Grütter selbst stört vor allem, dass Frauen, die aus Sorge ihren Frauenarzt aufsuchen, häufig wieder nach Hause geschickt werden, mit den Worten, dass Schmerzen während der Periode normal seien. Oftmals werde aber auch direkt die Pille verschrieben, ohne dass überhaupt ein vernünftiges Aufklärungsgespräch geführt wurde, sagt sie.

Die Krankheit wird gerne darauf reduziert, dass sie gutartig ist, da die Wucherungen zwar schmerzhaft, jedoch nicht tödlich sind. „Mit dieser Aussage tue ich mich immer schwer, denn die Krankheit kann Organe beeinträchtigen. Es gibt sogar Frauen, die ihre Nieren verlieren, andere mit Teilentfernungen der Blase oder des Darms. Es gibt viele mögliche Folgen“, erklärt Jenny Grütter.

Mit der Gründung der Selbsthilfegruppe möchte sie allen Frauen, die mit der Krankheit zu kämpfen haben, einen Ort und eine Zeit für gegenseitige Stärkung, Austausch und Ermutigung bieten. „Viele gehen mit dem Thema sehr schambehaftet um, obwohl ein offener Austausch den Alltag meist deutlich erleichtern kann“, sagt die Willicherin, die selbst versucht, mit ihrer Situation offen umzugehen, damit auch ihr Umfeld die Möglichkeit hat, sie zu verstehen und zu unterstützen.

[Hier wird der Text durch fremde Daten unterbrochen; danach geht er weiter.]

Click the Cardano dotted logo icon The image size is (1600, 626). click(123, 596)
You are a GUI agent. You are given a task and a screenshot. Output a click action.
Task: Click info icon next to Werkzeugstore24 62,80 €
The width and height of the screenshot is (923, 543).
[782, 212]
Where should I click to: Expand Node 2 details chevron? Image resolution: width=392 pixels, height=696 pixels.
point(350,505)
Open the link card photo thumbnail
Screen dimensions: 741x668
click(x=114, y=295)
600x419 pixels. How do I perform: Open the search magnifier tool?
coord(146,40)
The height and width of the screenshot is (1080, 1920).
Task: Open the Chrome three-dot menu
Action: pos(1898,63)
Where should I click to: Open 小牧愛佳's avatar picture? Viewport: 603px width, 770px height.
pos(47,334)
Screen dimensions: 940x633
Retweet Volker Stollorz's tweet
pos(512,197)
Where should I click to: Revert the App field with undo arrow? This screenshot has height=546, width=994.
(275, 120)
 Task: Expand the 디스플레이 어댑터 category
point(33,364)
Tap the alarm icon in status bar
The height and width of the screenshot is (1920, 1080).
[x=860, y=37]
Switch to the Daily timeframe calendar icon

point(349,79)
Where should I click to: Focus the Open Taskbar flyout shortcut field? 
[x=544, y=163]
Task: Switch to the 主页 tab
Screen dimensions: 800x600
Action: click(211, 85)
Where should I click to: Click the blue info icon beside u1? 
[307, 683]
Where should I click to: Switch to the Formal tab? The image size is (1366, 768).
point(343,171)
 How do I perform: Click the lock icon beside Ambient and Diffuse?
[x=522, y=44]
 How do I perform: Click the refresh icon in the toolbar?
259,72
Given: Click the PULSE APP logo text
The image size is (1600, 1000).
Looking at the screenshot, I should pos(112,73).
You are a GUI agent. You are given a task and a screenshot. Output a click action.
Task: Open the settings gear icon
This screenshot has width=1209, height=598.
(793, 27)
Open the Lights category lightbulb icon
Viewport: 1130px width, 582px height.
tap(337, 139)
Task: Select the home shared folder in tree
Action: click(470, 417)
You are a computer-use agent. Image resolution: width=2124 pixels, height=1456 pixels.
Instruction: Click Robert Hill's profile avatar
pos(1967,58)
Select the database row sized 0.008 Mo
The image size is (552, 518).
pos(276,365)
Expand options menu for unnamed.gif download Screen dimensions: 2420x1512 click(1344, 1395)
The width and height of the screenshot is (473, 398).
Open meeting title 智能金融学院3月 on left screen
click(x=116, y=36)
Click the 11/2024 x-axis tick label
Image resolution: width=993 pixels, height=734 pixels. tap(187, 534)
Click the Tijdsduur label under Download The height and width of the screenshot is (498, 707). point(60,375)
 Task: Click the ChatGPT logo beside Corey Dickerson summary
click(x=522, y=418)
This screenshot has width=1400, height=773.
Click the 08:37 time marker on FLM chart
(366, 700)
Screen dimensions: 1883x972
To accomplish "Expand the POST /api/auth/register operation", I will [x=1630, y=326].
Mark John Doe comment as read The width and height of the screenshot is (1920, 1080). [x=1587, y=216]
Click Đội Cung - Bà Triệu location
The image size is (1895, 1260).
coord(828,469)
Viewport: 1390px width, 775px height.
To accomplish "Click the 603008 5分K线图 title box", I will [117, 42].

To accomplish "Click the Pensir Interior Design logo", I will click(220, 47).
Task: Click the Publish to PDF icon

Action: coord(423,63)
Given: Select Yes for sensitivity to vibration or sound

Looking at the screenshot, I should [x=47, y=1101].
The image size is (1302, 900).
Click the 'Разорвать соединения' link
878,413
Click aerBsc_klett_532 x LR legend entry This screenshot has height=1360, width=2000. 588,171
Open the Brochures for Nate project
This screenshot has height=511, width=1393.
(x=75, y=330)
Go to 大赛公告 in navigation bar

In den monatlichen Sitzungen soll es vor allem um Verständnis gehen. Betroffene sollen eine Möglichkeit haben, ihre Sorgen, Ärgernisse und Frustration in einem geschützten Raum zu äußern, ohne auf Unverständnis und Ratlosigkeit zu stoßen. Darüber hinaus soll es weitere Vorträge und Termine geben, zum Thema Ernährung, Yoga-Übungen oder anderen Selbsthilfemaßnahmen bei Endometriose.